The Edition


UNICEF celebrates 30 years of child rights

Shahudha Mohamed
19 November 2019, MVT 12:17
Heads of State and Government from (bottom to top) Mozambique, Monaco, Mexico, Maldives, Luxembourg, Liechtenstein, Lebanon, Kuwait, Japan - representing all major regions of the world - are only 9 of the 71 leaders who spent 30 September 1990 discussing the problems and destiny of children at the World Summit for Children. PHOTO: UNICEF
Shahudha Mohamed
19 November 2019, MVT 12:17

United Nations Children's Fund (UNICEF), on Monday, celebrated 30 years since the adoption of the Convention on the Rights of the Child (CRC).

On the occasion, UNICEF acknowledged the achievements of the past three decades which serves as "proof that where there is political will and determination, children’s lives improve".

Despite the wins, however, UNICEF highlighted that many of the poorest children are yet to feel the impact of the convention.

"There have been impressive gains for children over the past three decades, as more and more are living longer, better and healthier lives. However, the odds continue to be stacked against the poorest and most vulnerable", said UNICEF Executive Director Henrietta Fore.

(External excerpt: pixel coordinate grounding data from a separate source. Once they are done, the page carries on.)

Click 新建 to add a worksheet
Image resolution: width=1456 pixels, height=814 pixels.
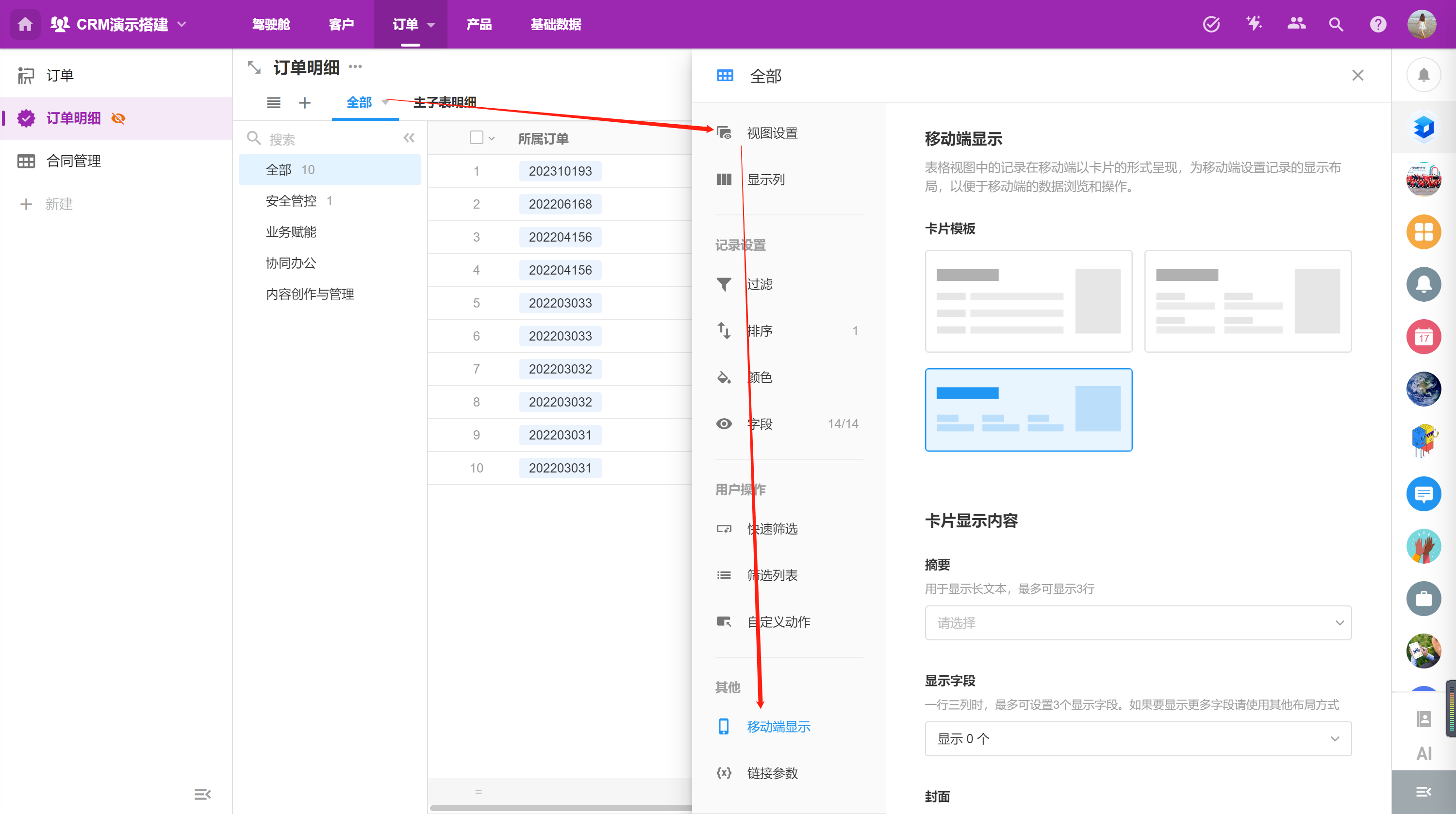[x=58, y=204]
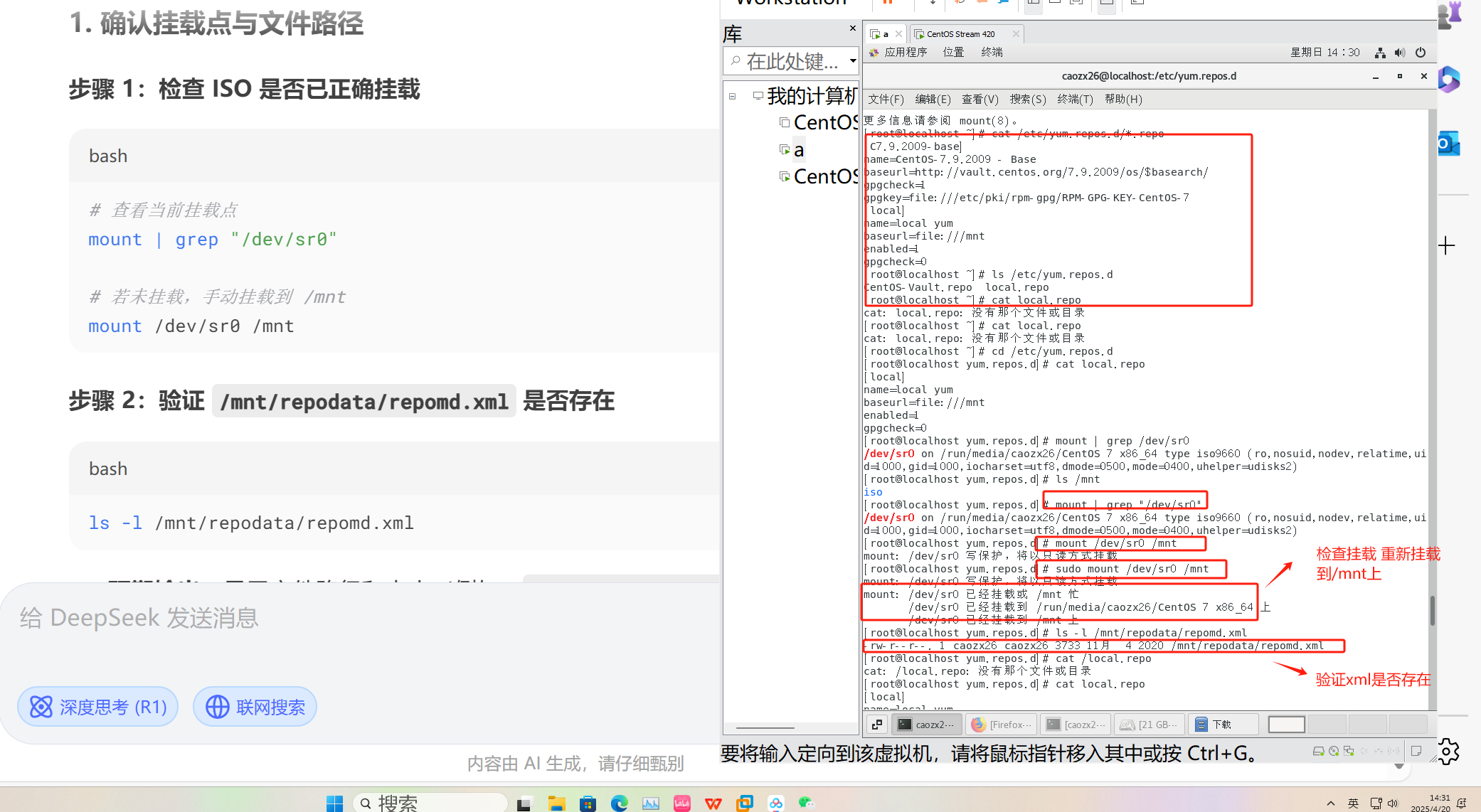Open 文件(F) terminal menu

click(x=886, y=99)
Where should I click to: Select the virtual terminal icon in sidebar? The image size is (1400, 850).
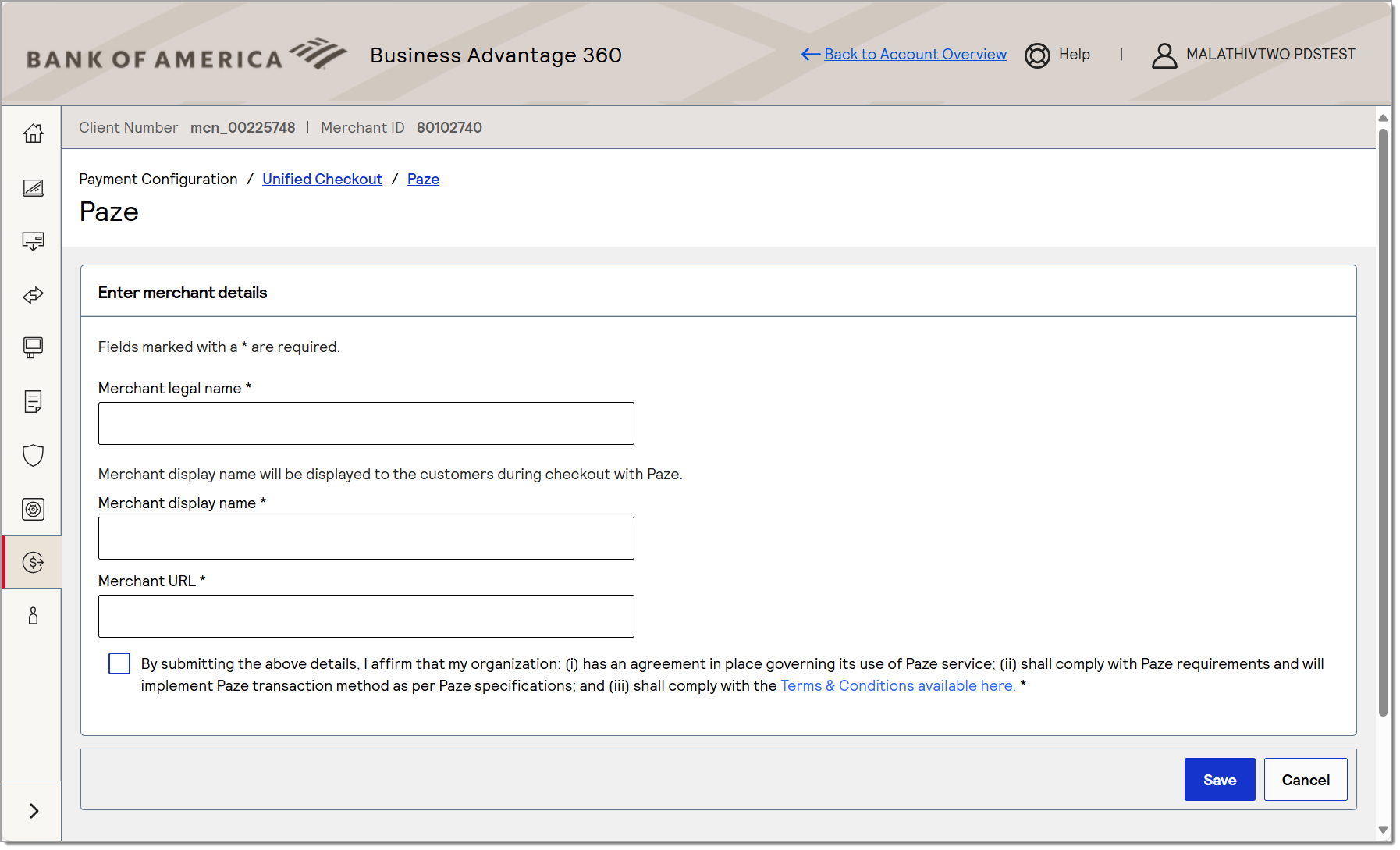33,187
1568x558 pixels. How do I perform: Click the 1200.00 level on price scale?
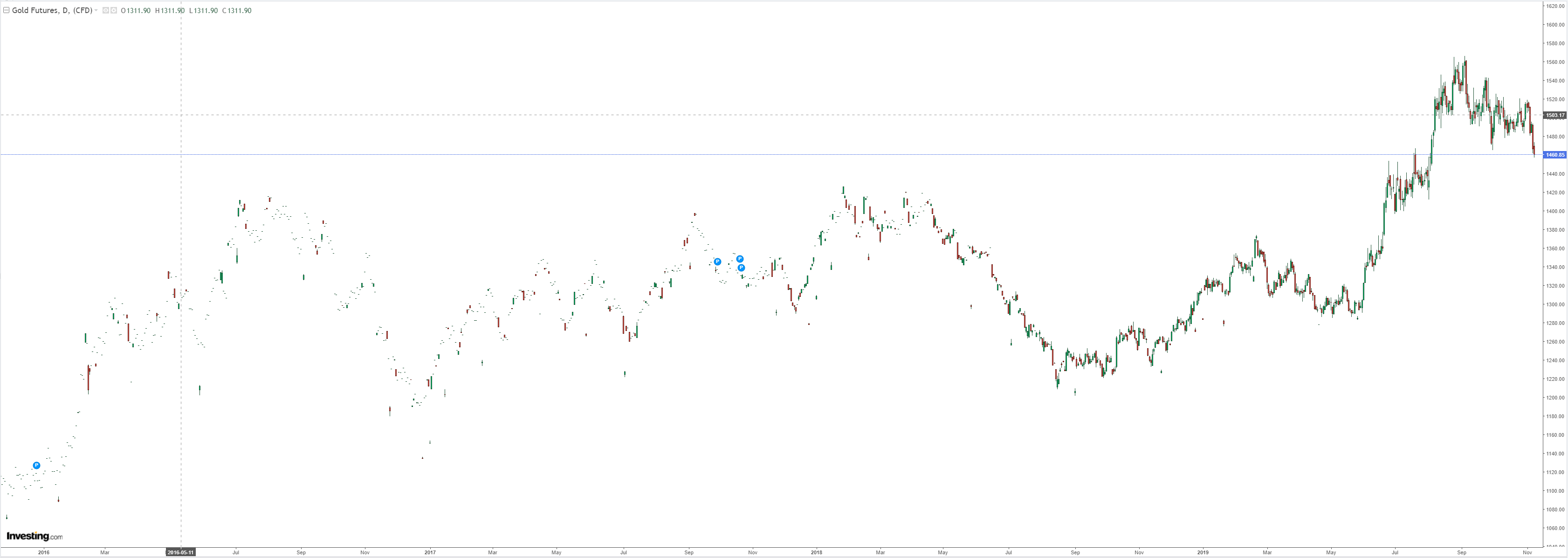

Noting that children today have to contend with new threats like climate change, online abuse and cyberbullying in addition to the persistent challenges of health, nutrition and education, Fore stated that "only with innovation, new technologies, political will and increased resources will we help translate the vision of the Convention on the Rights of the Child into a reality for all children everywhere".

During the past three decades, the global under-five mortality rate dropped by about 60 percent while the proportion of primary-school-aged children not in school decreased from 18 percent to eight percent.

Moreover, UNICEF's report noted that the guiding principles of the CRC, which include non-discrimination, the best interests of the child, the right to life, survival and development; and the right to protection, have influenced numerous constitutions, laws, policies and practices globally.

On the flipside, UNICEF revealed that in low and middle-income countries, children from the poorest households are twice as likely to die from preventable causes before their fifth birthday than children from the richest households.

According to recent available data, only half of children from the poorest households in sub-Saharan Africa are vaccinated against measles, compared to 85 per cent of children from the richest households.

Furthermore, despite a decline in child marriage rates globally, UNICEF states that the poorest girls in some countries are more at risk today than they were in 1989.

As per UNICEF's report, the age-old and new threats affecting children around the world include:

- Poverty, discrimination and marginalization which continue to leave millions of the most disadvantaged children at risk

- Climate crisis, as children are physically, physiologically and epidemiologically most at risk of the impacts

- The slowdown in immunisation coverage rates over the past decade threatening to reverse hard-won gain in children’s health, although more children are immunised than ever before

- Stagnation suffered by the number of out-of-school children while learning outcomes for those in school remain poor

To accelerate progress in advancing child rights, and to address stagnation and backsliding in some of these rights, the report calls for more data and evidence, scaling up proven solutions and interventions, expanding resources, involving young people in co-creating solutions, and applying the principles of equity and gender equality in programming.

"But it also recognizes that while all these elements are necessary to bring about change, our rapidly changing world also requires new modalities to confront emerging opportunities and challenges, and to truly embed the rights of children as a global cause again", said UNICEF.

Over the next 12 months, UNICEF plans to undertake a global dialogue on measures that can be taken to make the promise of the convention a reality for every child.

“The Convention stands at a crossroads between its illustrious past and its future potential. It is up to us to recommit, take decisive steps and hold ourselves accountable”, said Fore. “We should take our lead from young people who are speaking up and speaking out for their rights as never before, we must act now – boldly and creatively".